Friday, March 18, 2011

Attempts' Accidental Poetry Month Continues: Hollander's Anthology of Good Poetry to Memorize

Anyone who's been coming by Attempts regularly may have noticed that I've been putting up a lot of poetry this month -- seven entries under the Poems (Entire) tag so far in March (not to mention three last February too). There is, as usual, no particular reason for this -- I happened to come across a bunch of poems I liked and wanted to share, so I put 'em up.

Now, in most cases there was an occasion of sorts: I put up a poem by Wendy Cope in connection with a related poem my students were reading for my class, and a poem by Seamus Heaney for St. Patrick's Day; the multiple translation of Li Bai's poem was occasioned by my finding and recommending a new poetry site*; and the poems by Robert Frost and George Eliot both related to quotations that I have long loved. The poem by Richard Wilbur I... discovered and liked. Okay, no occasion there. But even if there were motivations in most cases, the coincidence of this being such a poetry-heavy month here has been just that, a coincidence. So far as I know.

However, I've decided to go with it, and declare March to be Accidental Poetry Month™ here at Attempts, and put up a bunch more poems and poetry-related program activities, because... I found a bunch more I wanted to post, so why not?

Today we have not an individual poem, but a poetry anthology, online in its entirety. I'll let the editor of the relevant site take it away from here:
In 1995, the Academy [of American Poets] commissioned poet John Hollander to assemble a poetry anthology that emphasized the pleasure of memorization and recitation. The result was Committed to Memory...
...which is online at the site of the Academy of American Poets: the link goes to his introduction, which is followed by the list of 100 poems with links to each.

It's a fun list, I think. I like memorizing poetry, and looking over the list there are ten poems on it I've memorized in their entirety, and another dozen or more that I have significant chunks of. (I often, irritatingly, will find I know most of a poem but be unable to get a few lines straight.) Even if you're not particularly interested in memorizing poetry per se, it's a good little anthology of poems, largely fairly short (for the obvious reason), the longest one being Tennyson's Ulysses, (which is a favorite of mine and one of those that I've got about half memorized), clocking in at 73 lines. The rest are shorter, mostly considerably so -- a lot of sonnets, for the obvious reason.

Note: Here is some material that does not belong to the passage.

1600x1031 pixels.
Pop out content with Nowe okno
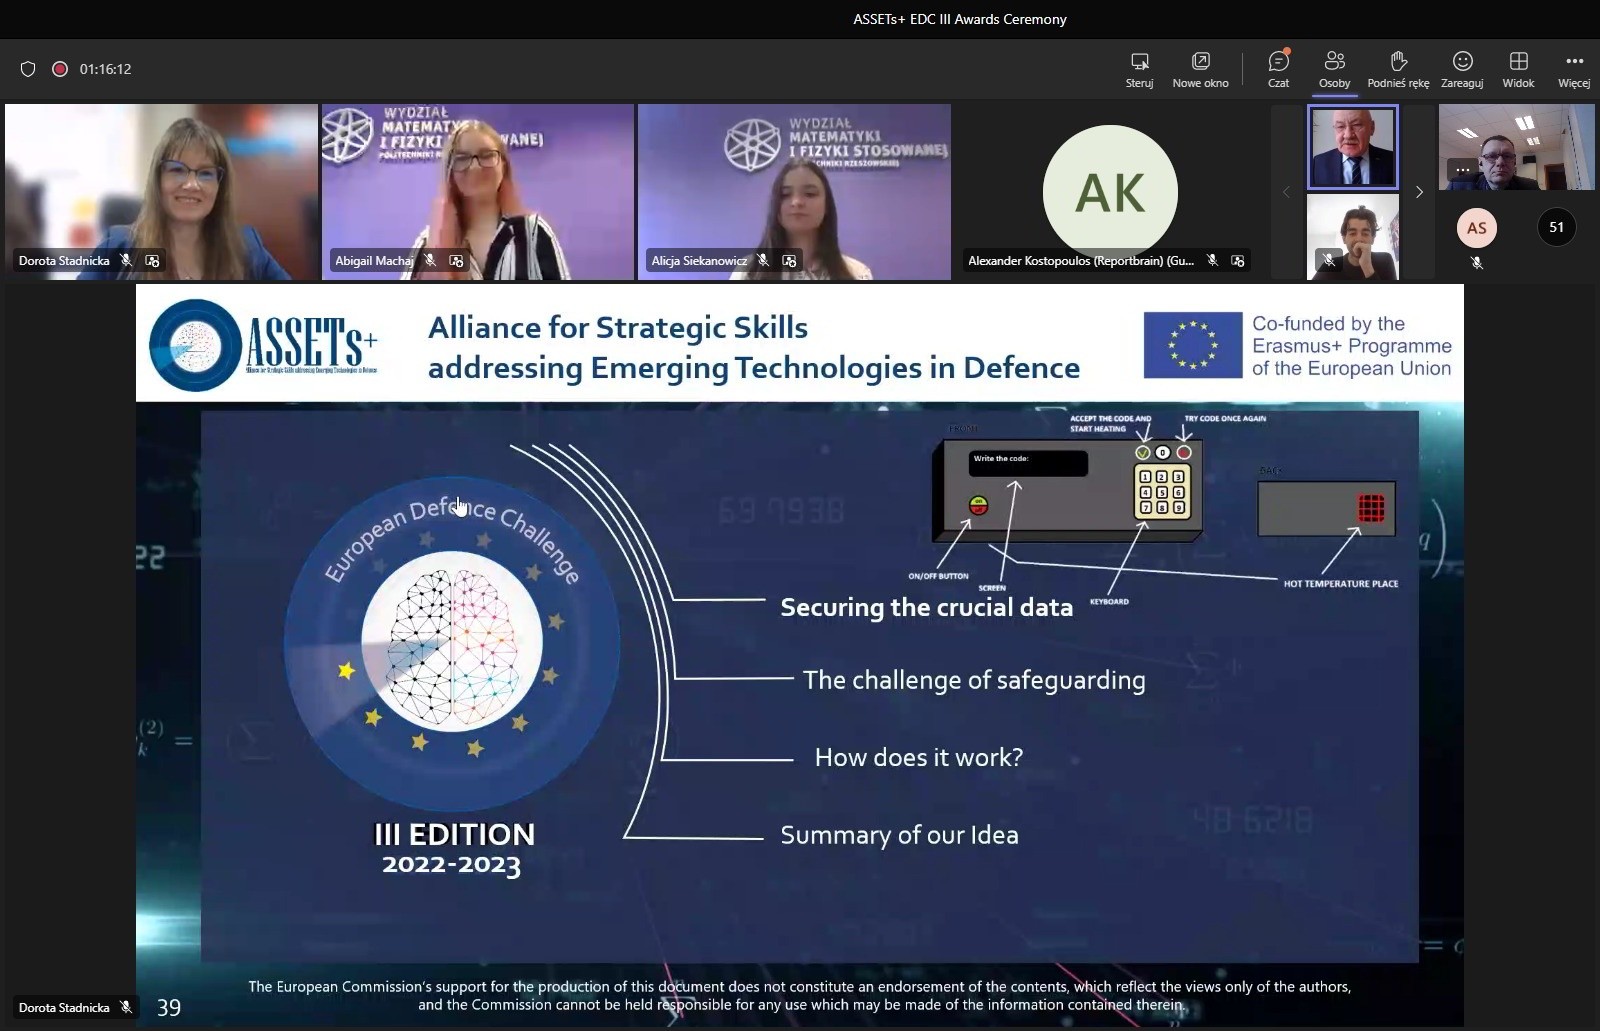[x=1200, y=68]
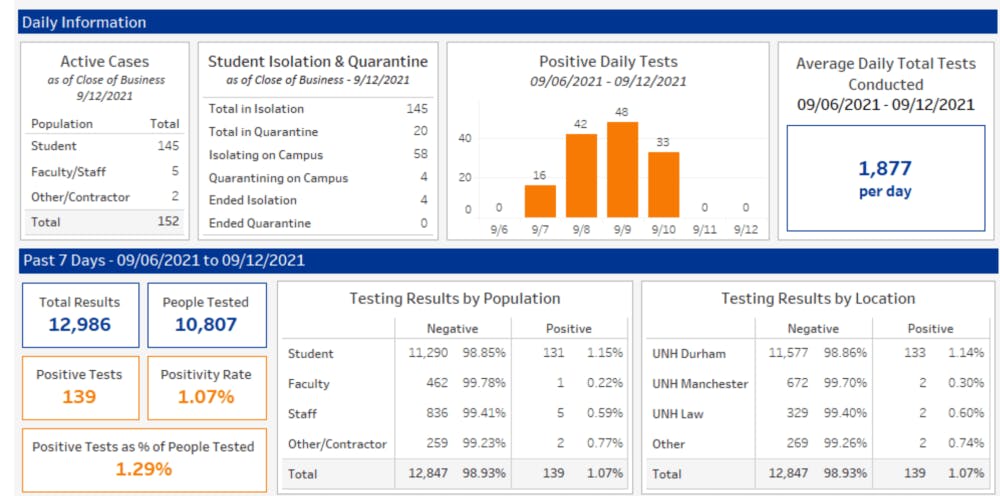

Editor Hollander does say something about about some poems being too short as well as too long -- a sentiment that makes no sense to me: if he means too short to memorize, it's just bizarre; if he means (as I assume he does) poems to short to memorize and really count, then I at least understand the sentiment, but I think it's pretty silly. The advantage of him so doing, however, is that he quotes, in its entirety, an example of a too-short-to-memorize poem, a marvelous little couplet by John Donne that I'd never read before. (Thus, of course, giving it as a poem to memorize -- and upping his total to the Scheherazadianly pleasing 101 from the overly-round 100.**)

The poem is an epitaph (Hollander's word) for Hero and Leander; for those who don't know the story, here is how Wikipedia tells it***:
Hero and Leander is a Byzantine myth, relating the story of Hērō, a priestess of Aphrodite who dwelt in a tower in Sestos on the European side of the Dardanelles, and Leander, a young man from Abydos on the opposite side of the strait. Leander fell in love with Hero and would swim every night across the Hellespont to be with her. Hero would light a lamp at the top of her tower to guide his way. Succumbing to Leander's soft words, and to his argument that Aphrodite, as goddess of love, would scorn the worship of a virgin, Hero allowed him to make love to her. This routine lasted through the warm summer. But one stormy winter night, the waves tossed Leander in the sea and the breezes blew out Hero's light, and Leander lost his way, and was drowned. Hero threw herself from the tower in grief and died as well.
Wikipedia also notes that the myth is the subject of two far more famous (and much longer) poems, by Christopher Marlowe (which contains the famous line "Who ever loved, that loved not at first sight?"****) and a later one by Leigh Hunt (which so far as I know contains no particularly famous lines).

At any rate, with that as background, here is Donne's complete poem:
Hero and Leander.

Both robb'd of air, we both lie in one ground ;
Both whom one fire had burnt, one water drown'd.
Not a bad little poem, as even Hollander recognizes; in fact, he gives a little half-sentence reading of it, which hits the high points, noting "its invocation of the four elements and its interplay of 'both' and 'one'".

Good grief, why not memorize it? I mean, it's short...

But if you want some longer poems to memorize -- or just read -- check out Hollander's anthology. And check back here in a day or two, as Attemps' Accidental Poetry Month™ continues!!

_______________
* New to me, anyway.

** A deliberate irony on his part? Or unnoticed? I have no idea.

*** At least as of this writing, who knows how it'll be edited tomorrow...

**** Is that a rhetorical question? Because if not, I can think of a few examples.